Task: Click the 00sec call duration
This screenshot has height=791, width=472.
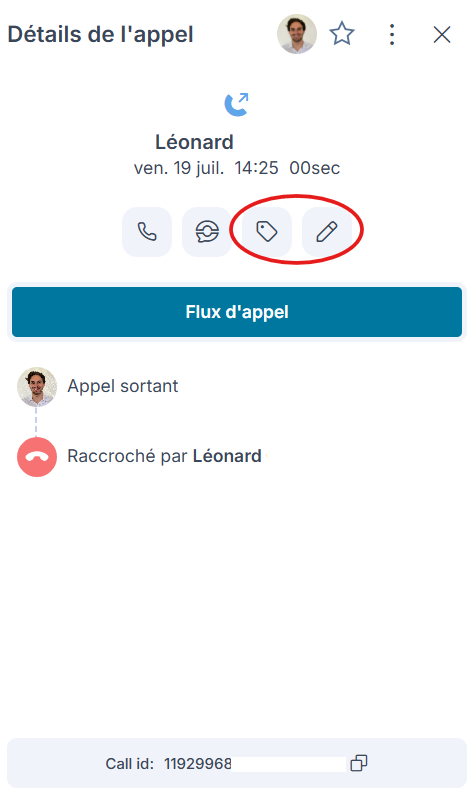Action: coord(315,168)
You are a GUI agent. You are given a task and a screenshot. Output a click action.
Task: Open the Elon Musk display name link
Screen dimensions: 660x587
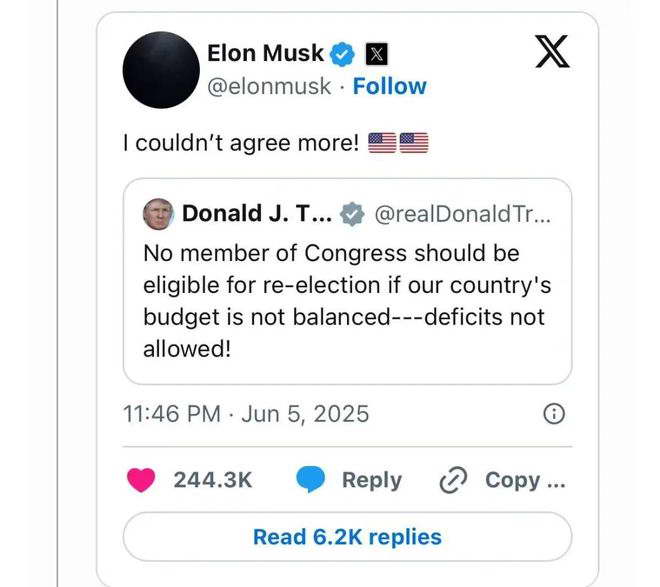(265, 53)
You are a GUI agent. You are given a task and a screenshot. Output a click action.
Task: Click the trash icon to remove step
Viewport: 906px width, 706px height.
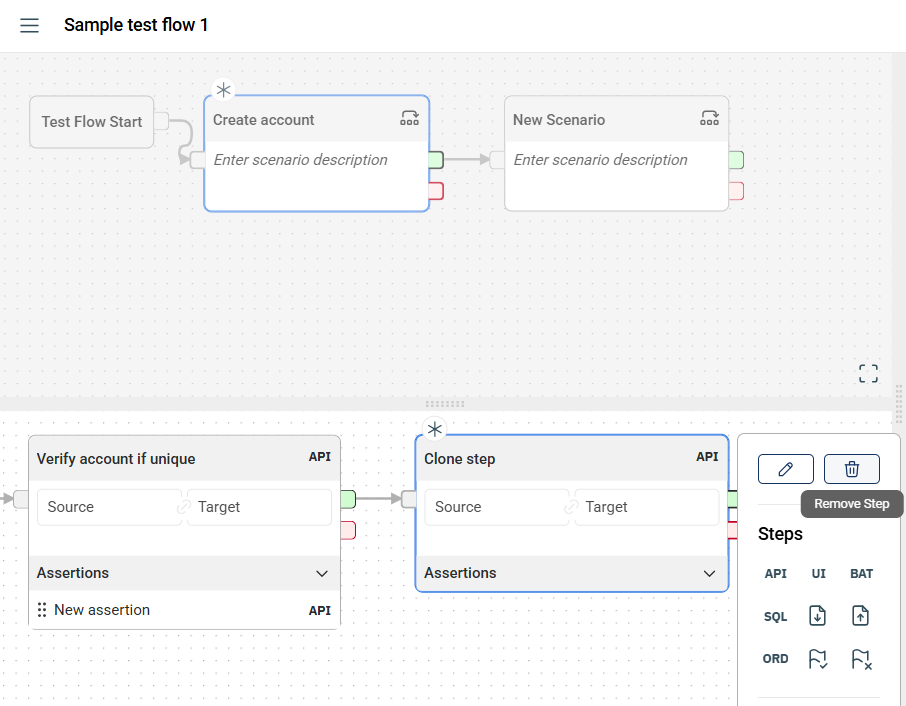[x=851, y=469]
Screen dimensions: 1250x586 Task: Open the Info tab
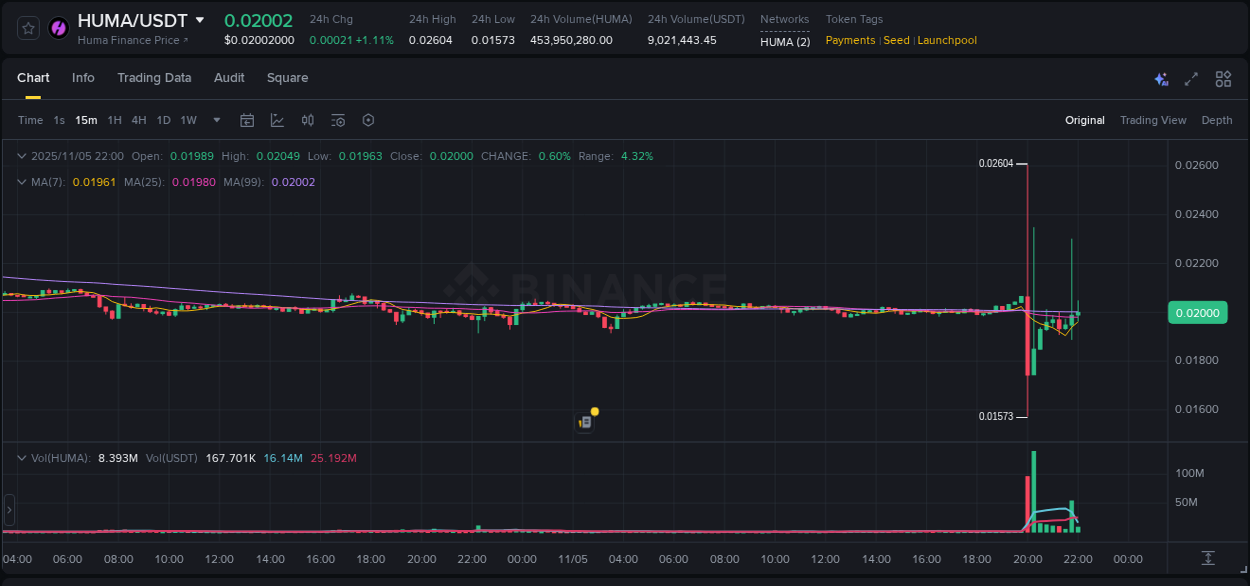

# WHAT THE EXERCISE ASKS
List each line above that contains the string "height", copying every such line in full.

# THE COMPLETED TASK
This screenshot has height=791, width=472.
Viewport: 906px width, 706px height.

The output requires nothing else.